Not like in Hollywood movies, but yes:

https://www.youtube.com/watch?v=gA1sNLL6yg4

https://www.alignmentforum.org/s/mzgtmmTKKn5MuCzFJ

Look around alignmentforum.org or lesswrong.com, and you'll see loads of people who are worried / concerned at various levels about what could happen if we suddenly create an AI that's smarter than us.

I've got my own summary in this comment:

https://news.ycombinator.com/item?id=35281504

But this discussion has actually been going on for nearly two decades, and there is a lot of things to read up on.

EtA: Or, for a fun version:

https://www.decisionproblem.com/paperclips/index2.html


Some do. Personally I think that LLMs will hit a ceiling eventually way before AGI. Just like self driving - the last 20% is orders of magnitude more difficult than the first 80%


I don't think we're close to a situation where they send us into a Matrix. But I can see a scenario where they are connected to more and more running systems of varying degree of importance to human populations such as electrical grids, water systems, factories, etc. If they're essentially given executive powers within these systems I do see a huge potential for catastrophic outcomes. And this is way before any actual AGI. The simple "black box" AI does not need to know what it's doing to cause real-world consequences.


I don't think it's about AI going haywire, more about how the technology will be used by people for nefarious purposes.


> Do people really think AI will go haywire like in the Hollywood movies?

No, it will just make every inequality even harder to fight.
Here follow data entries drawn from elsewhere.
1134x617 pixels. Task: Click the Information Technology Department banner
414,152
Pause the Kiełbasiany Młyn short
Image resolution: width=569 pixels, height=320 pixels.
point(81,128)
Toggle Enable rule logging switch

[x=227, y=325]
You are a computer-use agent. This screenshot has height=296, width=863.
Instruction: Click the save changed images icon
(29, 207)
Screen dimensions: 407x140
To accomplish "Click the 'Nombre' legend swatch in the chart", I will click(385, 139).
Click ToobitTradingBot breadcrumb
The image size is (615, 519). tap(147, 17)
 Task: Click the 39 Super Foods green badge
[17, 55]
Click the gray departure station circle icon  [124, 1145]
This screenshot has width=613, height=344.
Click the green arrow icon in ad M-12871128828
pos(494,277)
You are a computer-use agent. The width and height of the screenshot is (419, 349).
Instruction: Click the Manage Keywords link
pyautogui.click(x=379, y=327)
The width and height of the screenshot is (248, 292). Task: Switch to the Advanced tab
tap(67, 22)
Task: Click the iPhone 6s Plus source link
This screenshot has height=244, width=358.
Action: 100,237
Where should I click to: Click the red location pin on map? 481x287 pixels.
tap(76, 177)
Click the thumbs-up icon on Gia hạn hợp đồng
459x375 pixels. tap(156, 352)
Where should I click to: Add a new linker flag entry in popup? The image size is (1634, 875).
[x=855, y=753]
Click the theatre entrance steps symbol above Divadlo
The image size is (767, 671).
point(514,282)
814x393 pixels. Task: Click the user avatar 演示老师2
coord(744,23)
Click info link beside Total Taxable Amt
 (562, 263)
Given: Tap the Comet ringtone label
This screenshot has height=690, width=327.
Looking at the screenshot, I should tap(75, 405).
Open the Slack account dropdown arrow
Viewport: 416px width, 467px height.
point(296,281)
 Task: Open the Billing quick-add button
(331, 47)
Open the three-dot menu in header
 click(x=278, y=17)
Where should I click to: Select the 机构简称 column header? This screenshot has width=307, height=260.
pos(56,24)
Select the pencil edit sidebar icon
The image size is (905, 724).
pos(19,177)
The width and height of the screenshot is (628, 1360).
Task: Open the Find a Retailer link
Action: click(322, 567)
Because computer algorithm can't be biased so every decision it makes will be objective. And because it's really hard to know why AI made decision, it will be impossible to accuse it of racism, bigotry, xenophobia. While rich and powerful will be ones deciding (through hands of "developers") what data will be used to train AIs.


It won't, because we have the movies and these safety teams. But we shouldn't just hope it turns out right. It's a little like parenting.


Yudkowsky, to begin with


I don't for one, but I still think there could be legitimate safety concerns. LLMs are unpredictable, and the possibility for misinformation in pitching them as search aggregators is pretty large. Disinformation can have, and previously has had, genuinely dangerous effects.